**AVAILABLE DATA**
* * * *

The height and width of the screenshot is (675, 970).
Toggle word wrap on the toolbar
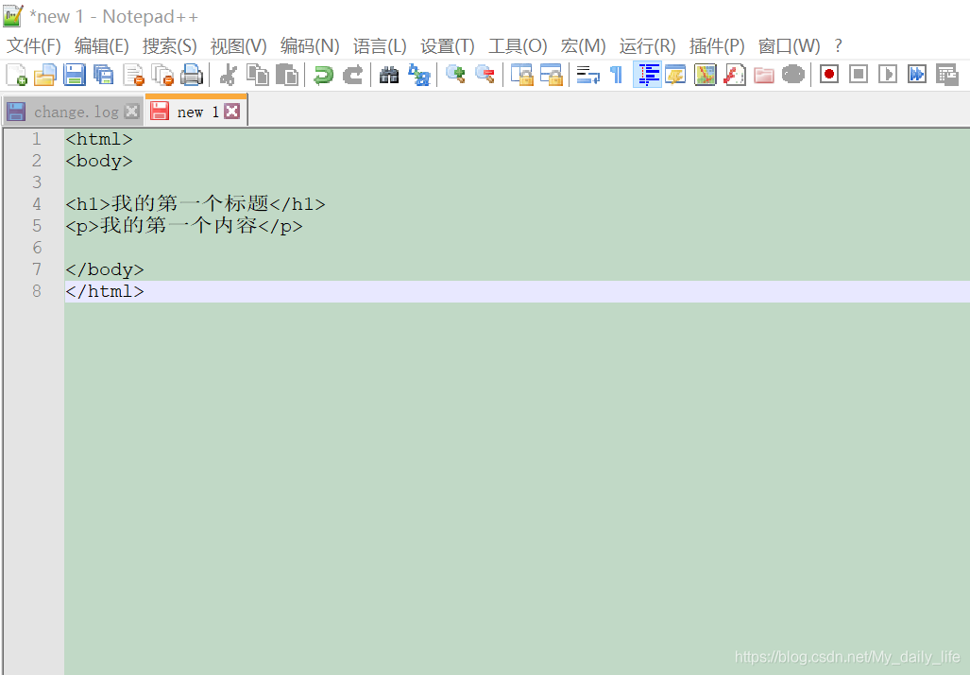pyautogui.click(x=587, y=74)
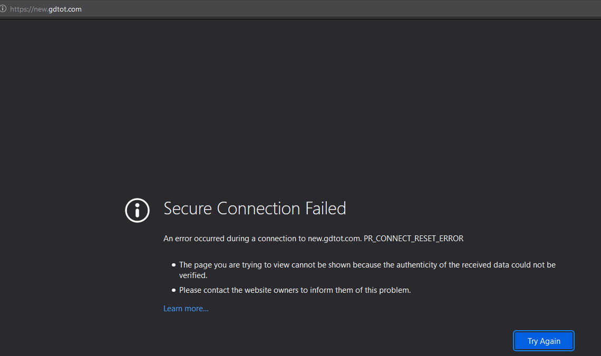
Task: Click the word "Failed" in the heading
Action: (x=326, y=209)
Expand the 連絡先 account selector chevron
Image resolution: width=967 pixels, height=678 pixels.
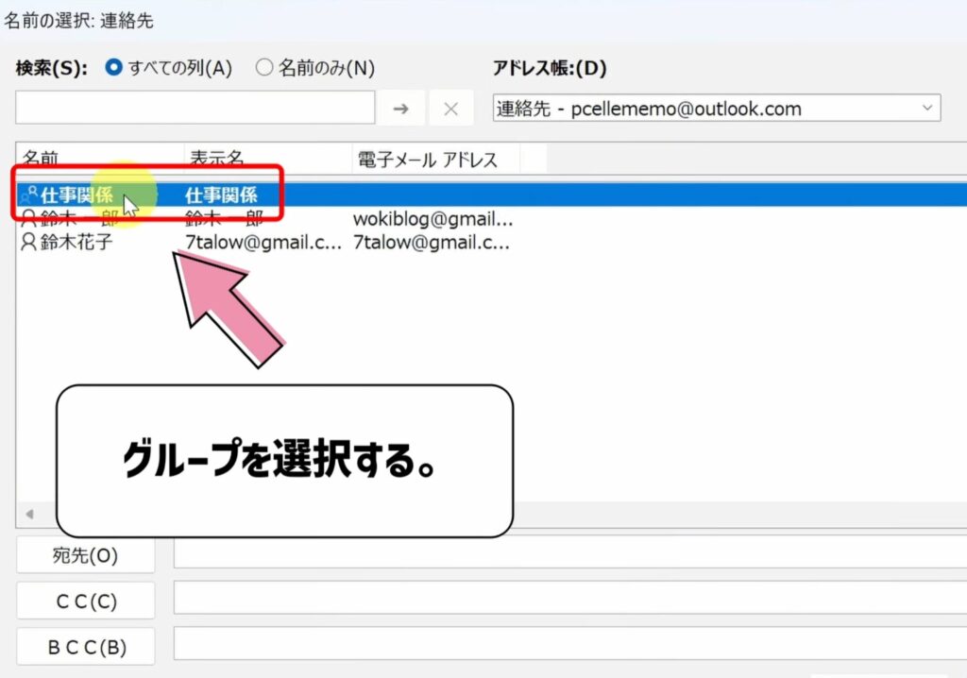pyautogui.click(x=928, y=108)
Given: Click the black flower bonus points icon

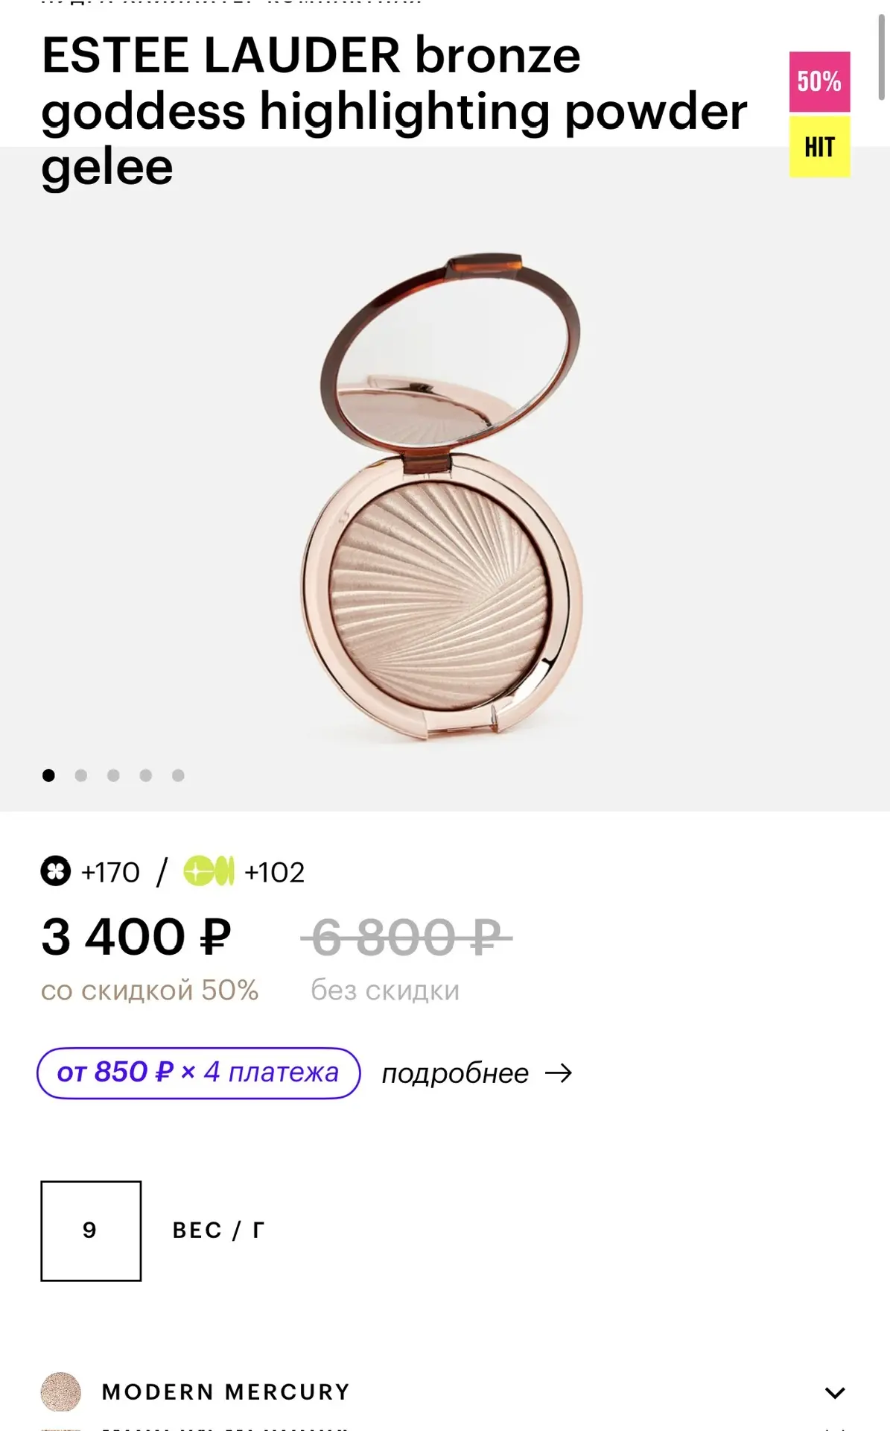Looking at the screenshot, I should coord(55,871).
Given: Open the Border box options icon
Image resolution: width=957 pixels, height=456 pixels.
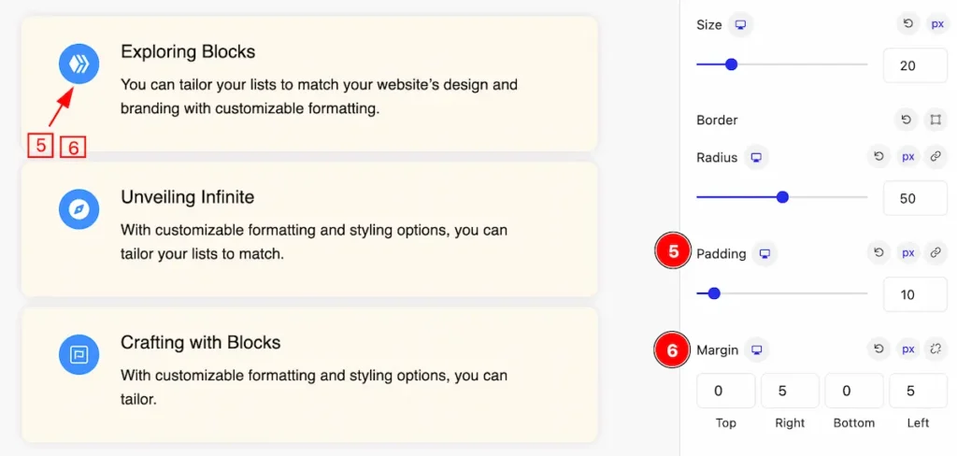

* * * *

**DIRECTIONS**
Would you transcribe the listing above line by line, exactly, leaving every picture out?

**WRITTEN SOLUTION**
The height and width of the screenshot is (675, 970).
Toggle word wrap on the toolbar
pyautogui.click(x=587, y=74)
Task: Click the word "Failed" in the heading
Action: (x=326, y=209)
Expand the 連絡先 account selector chevron
Image resolution: width=967 pixels, height=678 pixels.
pyautogui.click(x=928, y=108)
Given: Click the black flower bonus points icon

Looking at the screenshot, I should coord(55,871).
Given: Open the Border box options icon
Image resolution: width=957 pixels, height=456 pixels.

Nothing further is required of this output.